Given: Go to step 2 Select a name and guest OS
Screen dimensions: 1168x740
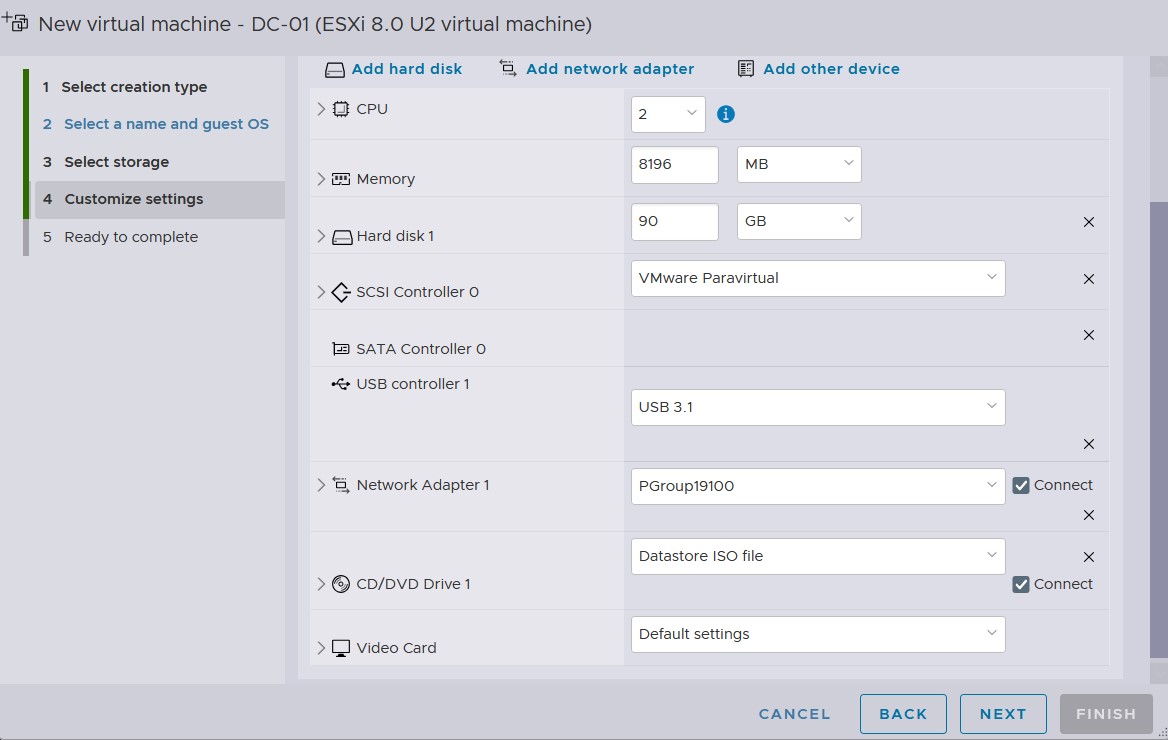Looking at the screenshot, I should point(166,124).
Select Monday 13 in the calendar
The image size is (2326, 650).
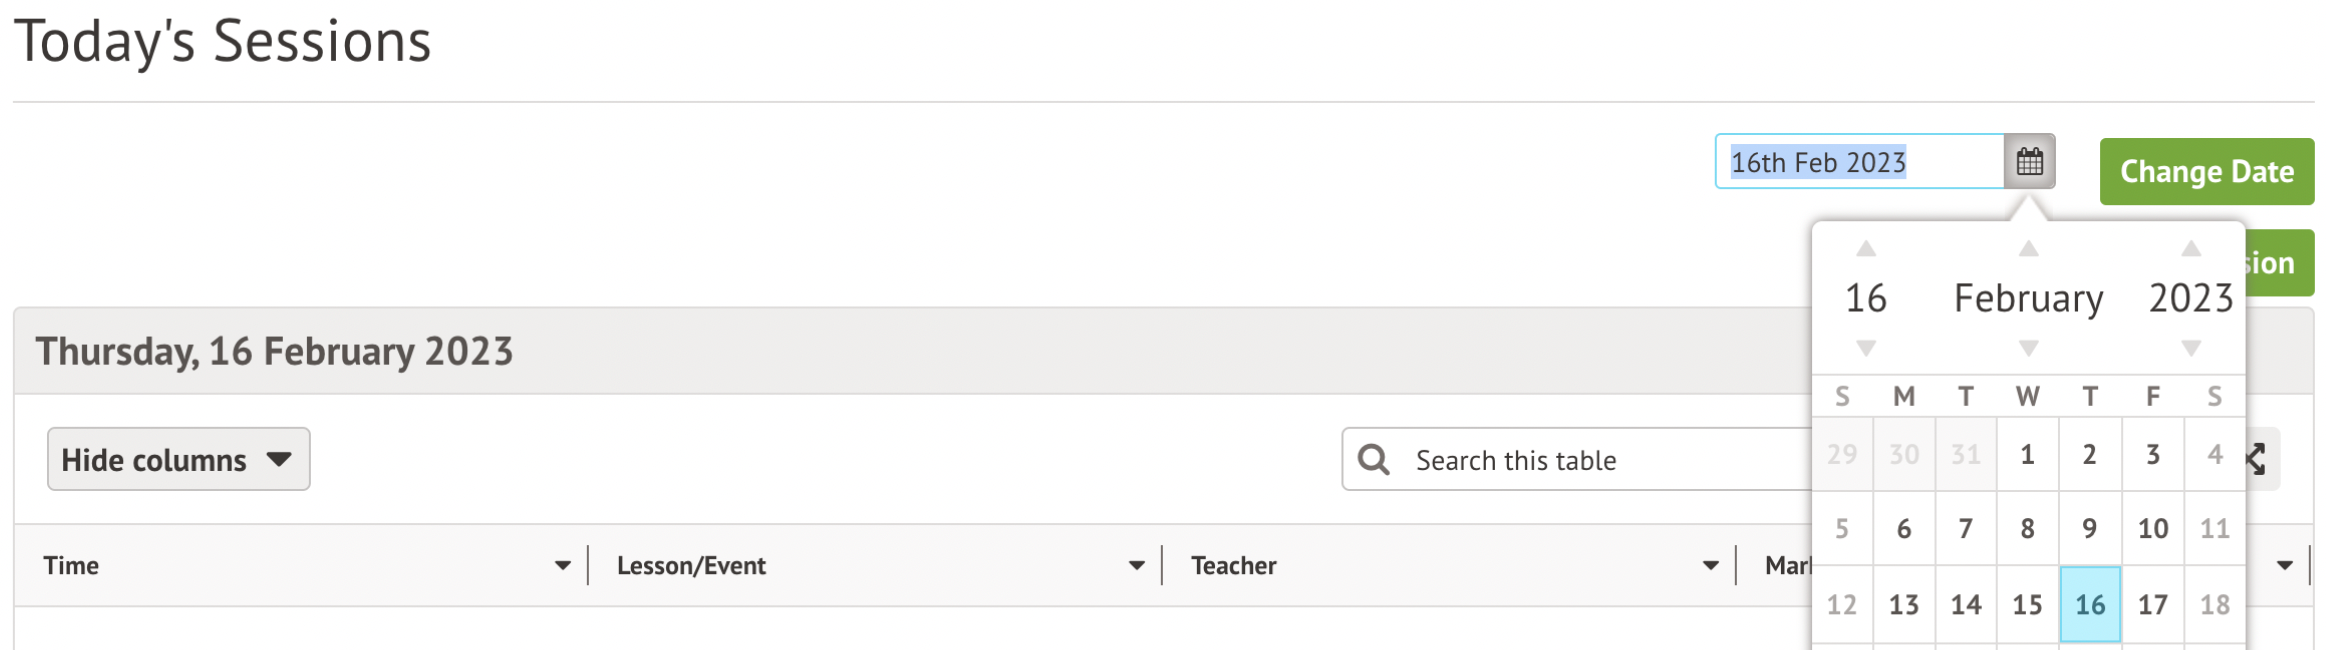(x=1903, y=605)
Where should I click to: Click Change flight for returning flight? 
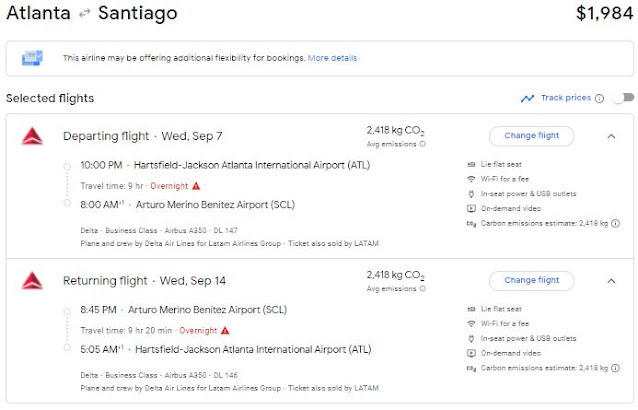click(x=531, y=280)

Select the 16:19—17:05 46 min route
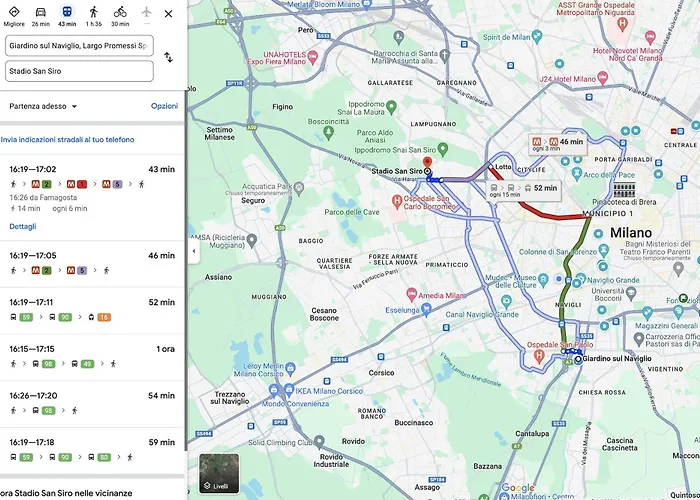tap(92, 263)
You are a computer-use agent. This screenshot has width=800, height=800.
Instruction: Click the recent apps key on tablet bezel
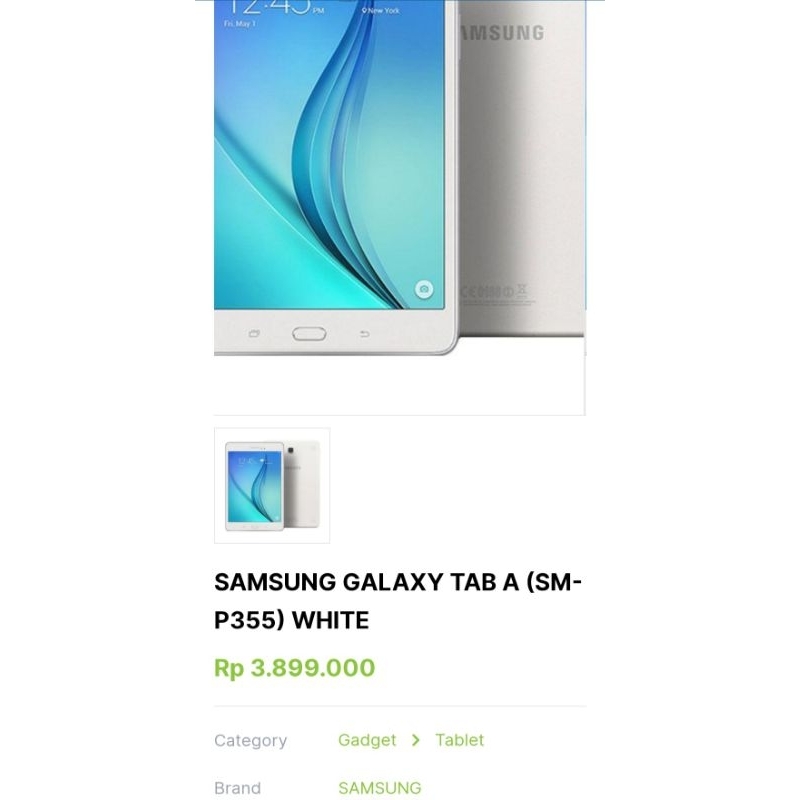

▶ Work required
Take the listing above and print it exactly, apart from the pictures.

▶ Solved problem
Given: Go to step 2 Select a name and guest OS
Screen dimensions: 1168x740
Looking at the screenshot, I should point(166,124).
Select Monday 13 in the calendar
The image size is (2326, 650).
(x=1903, y=605)
Where should I click to: Click Change flight for returning flight? 
click(x=531, y=280)

Select the 16:19—17:05 46 min route
tap(92, 263)
You are a computer-use agent. This screenshot has width=800, height=800.
Instruction: Click the recent apps key on tablet bezel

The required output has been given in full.